1. Ces associations sont pour la plupart affiliées à une fédération sportive. La pratique fédérale en Île-de-France s’organise autour de 31 fédérations unisport Olympiques, 53 fédérations unisport non Olympiques, 18 fédérations multisports et/ou affinitaires et 5 fédérations scolaires. En 2017, l’Île-de-France comptait 2,5 millions de licences.
2. Enquêtes de l’IRDS sur les pratiques sportives des Franciliens (EPSF) 2007-2017.
3. « L’entrée dans la vie sportive en club des Franciliens », Dossier de l’IRDS n° 15, mai 2011, 12 p.
4. Un demi-siècle de licences sportives, STAT- Info (04-06), ministère de la Jeunesse, des Sports et de la Vie Associative, novembre 2004, 8 p.
5. Source : EGT 2010.
6. « La pratique sportive des Franciliens : fréquence, durée et intensité », Dossier de l’IRDS n° 34, juin 2016.
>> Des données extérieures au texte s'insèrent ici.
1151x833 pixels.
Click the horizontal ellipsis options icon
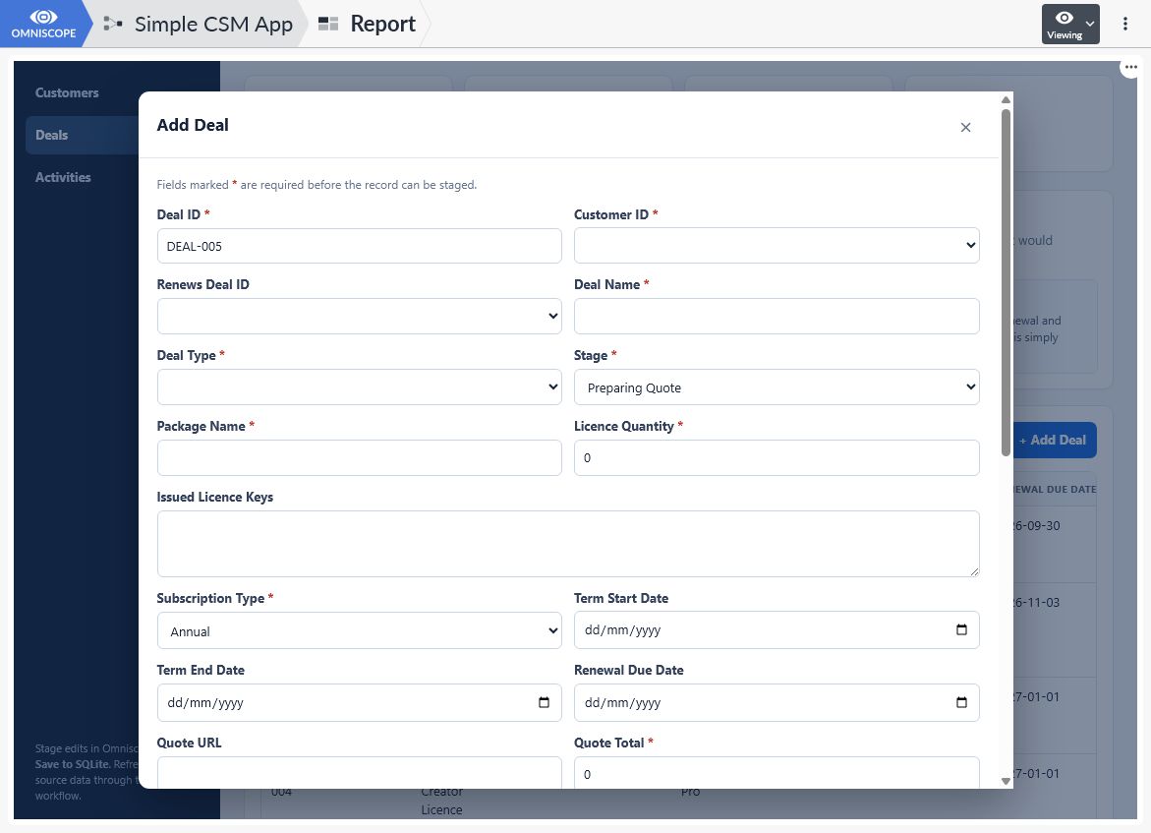1130,67
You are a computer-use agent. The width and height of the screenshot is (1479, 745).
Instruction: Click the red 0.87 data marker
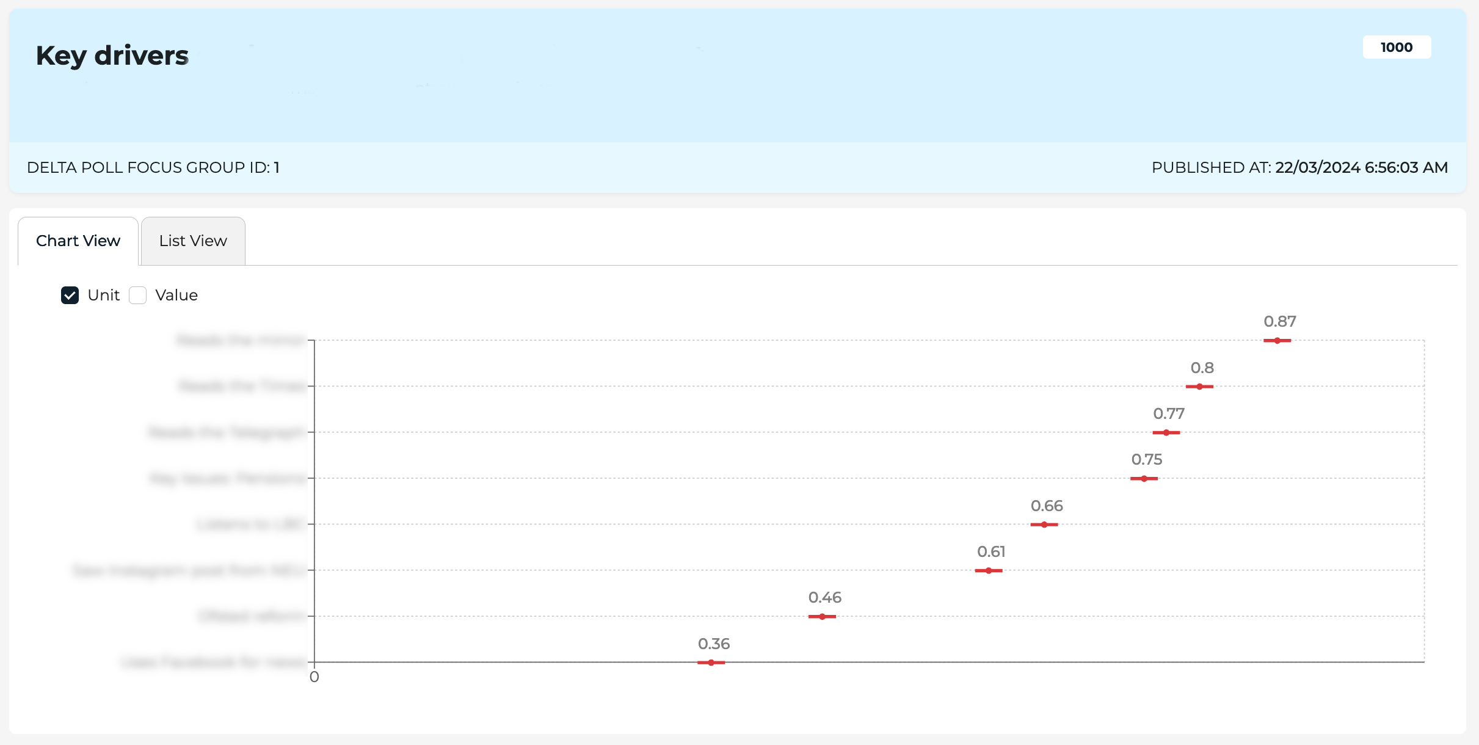(1277, 341)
VERS UNE MEILLEURE ACCESSIBILITÉ UNIVERSELLE

Ce sont surtout les personnes qui s’estiment en bonne santé qui sont sportives : 43 % des personnes atteintes de maladies chroniques ont une pratique hebdomadaire, contre 57 % pour ceux qui ne sont pas atteints6. Un écart que l’on retrouve sur la pratique encadrée et sur la pratique intensive, mais qui tend à se réduire sur des pratiques auto-organisées. Des résultats identiques sont observés pour les personnes en excès de poids, ou celles ayant des limitations fonctionnelles. À défaut de trouver une offre encadrée adaptée à leur besoin, c’est dans la pratique autonome en dehors des équipements sportifs que certaines de ces personnes trouvent le moyen de s’exercer. Il en va de même pour la pratique des personnes handicapées. Bien que les effectifs licenciés aient crû de manière importante depuis 2000 au sein des deux fédérations sportives qui les représentent, la pratique reste confidentielle et l’offre trop peu développée dans la région. C’est particulièrement vrai pour les personnes porteuses d’un handicap mental ou psychique. Ainsi, les personnes qui tireraient le plus grand bénéfice à faire du sport sont celles qui en sont les plus éloignées. Les causes sont multiples : accessibilité et adaptation des équipements en premier lieu, mais aussi formation de l’encadrement sportif qui s’organise progressivement pour accueillir des pratiquants souvent très éloignés de leur public habituel.